I would start in the small of her back. To my north would lay the bottom most ridges of her spine. Small vertebrae visible beneath the smoothness of her skin, stretching away into the distance until they slip between the rolling expanse of her shoulder blades and vanish beneath her silky hairline. To my east and west her sensual hips arc and curve beneath her sleeping frame. And to my south the gorgeousness of her buttocks rises beneath a fragment of crisp white sheet that is draped across her. Such choices. Such wondrous journeys await me as I discover her beauty inch by glorious inch.

I would move south, slowly venturing to the crest of her round buttocks. I would cherish my climb; pausing to inspect a freckle, or to marvel at the intricacy of a birthmark. Her skin would be so smooth; my calves would ache rewardingly as I journeyed to the summit. I’d stand atop her rear and pull the binoculars from my hip, casting my gaze down the seemingly endless legs that stretch across my sheets. Oh how I would die to walk the length of her luscious legs I would think to myself before realising that in my miniature state I can do just that.

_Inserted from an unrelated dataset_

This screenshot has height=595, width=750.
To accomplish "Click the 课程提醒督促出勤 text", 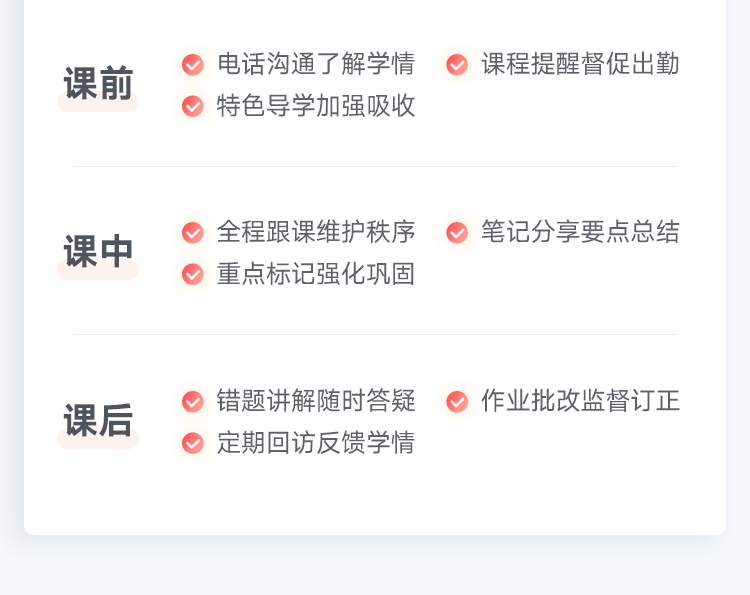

I’d march across the suppleness of her hamstring, descend the hollow at the rear of her knee, and traverse the concave of her calf. My journey would take hours. I’d stop to note pigmentation here, a scar from a youth filled with sport there, until I arrived at her ankle. I’d follow the runway of delicate bone past her padded heel, through her arch until I reach her toes. Her nails would be painted brightly, my footsteps tickling her slightly as I walk right off of the tip of her big toe onto the sheets before journeying across the bed and climbing onto her opposing limb, reversing my long walk back to her buttocks.

My journey would take me across her hips. Her gorgeous rounded hips would be like walking across a beautiful knoll. They’d rise gently from her back and roll across her side before delivering me to the firmness of her stomach. I’d reach her navel and camp by its edge. I’d dangle my weary legs over the edge and I would marvel at the feeling of her stomach muscles beneath her tantalizing flesh.

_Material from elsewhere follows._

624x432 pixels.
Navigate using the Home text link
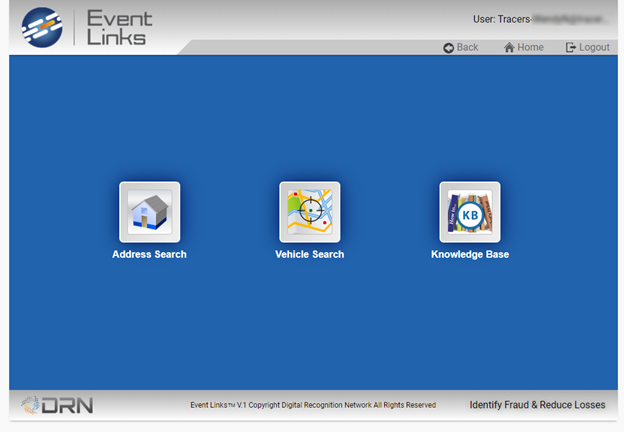pyautogui.click(x=530, y=48)
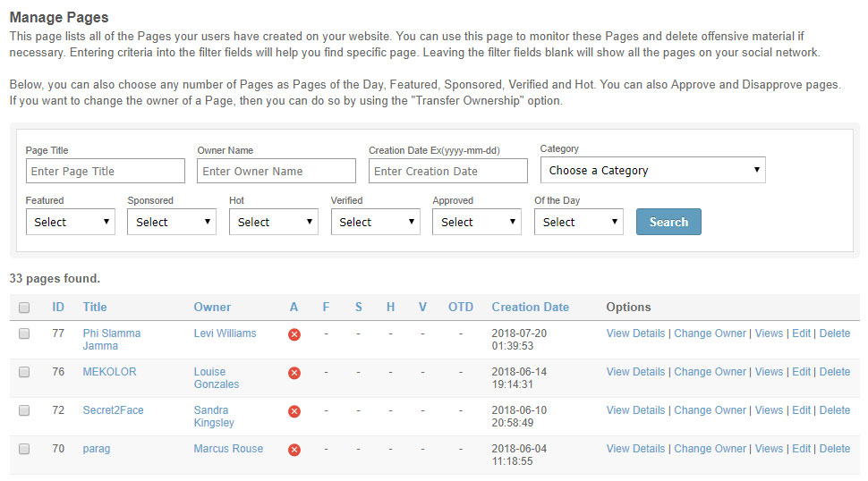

Rejuvenated, I would journey on to the base of her sternum. I would take my time to walk beneath her stellar breasts, running my palm against their curves before ascending each one to marvel at the loveliness of her areola. My, they are beautiful. Their pinkness so perfect against the whiteness of her untanned flesh; it is so exquisitely her. I can’t help but imagine how my loins would cherish this moment atop of my muse’s chest.

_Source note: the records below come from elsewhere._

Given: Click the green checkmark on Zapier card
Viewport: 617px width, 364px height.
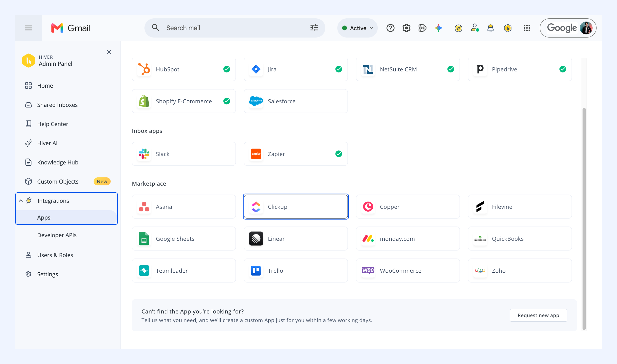Looking at the screenshot, I should (x=339, y=154).
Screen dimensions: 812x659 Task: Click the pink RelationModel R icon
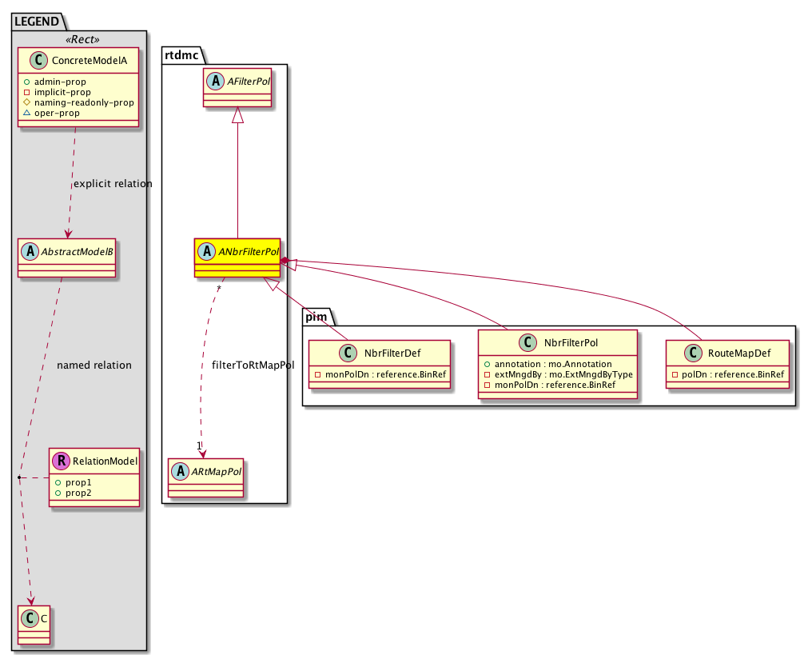tap(60, 461)
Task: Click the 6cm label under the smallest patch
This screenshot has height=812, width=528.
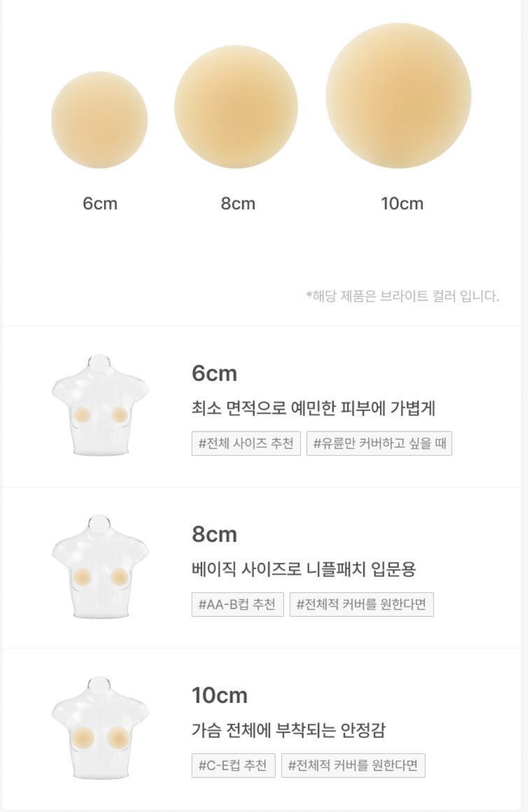Action: coord(100,204)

But my travels would not cease, I would venture on to the nape of her neck, and descend into the crevice of her collarbone. I’d track a path across her neck and over the precipice of her jawline until I arrived at her lips where I would plant the smallest, most fragile kiss she had ever received against them. I’d move to her ear and whisper into it just how completely she moves me as the scent of her hair fills my senses. I would move around her hairline and descend her occipital ridge until I arrived at the upper echelon of her spine between the two matching crests of her shoulders.

I’d begin to walk slowly now. More aware that my journey across the luscious landscape of her if drawing to an end. I’d run my fingertips across her shoulder blades and kneel to plant the softest of kisses against her skin. And when I finally arrive at the small of her back once again I would turn ever so slowly to view the beauty of her once more. My eyes would fill with tears. Neither of sadness nor those of joy. But the tears of a man who has witnessed something more extravagant that he ever believed possible. The tears of a man who believes in God, for he has found the true magnitude of his work in the flesh of a Goddess.

But alas, I cannot shrink to such a minute state of being. I cannot worship my muse as a landscape and venture along her supple flesh. I cannot plant those miniscule kisses against her skin, or stand atop her buttocks with a yearning within my soul. But I can lay beside her as she sleeps and watch as her lips twitch and eyes fritter with the makings of a dream. I can hold her tight as she stirs, and tuck the loose strands of hair that fall loose behind her ear as she wakes. I can be hers, and she can be mine.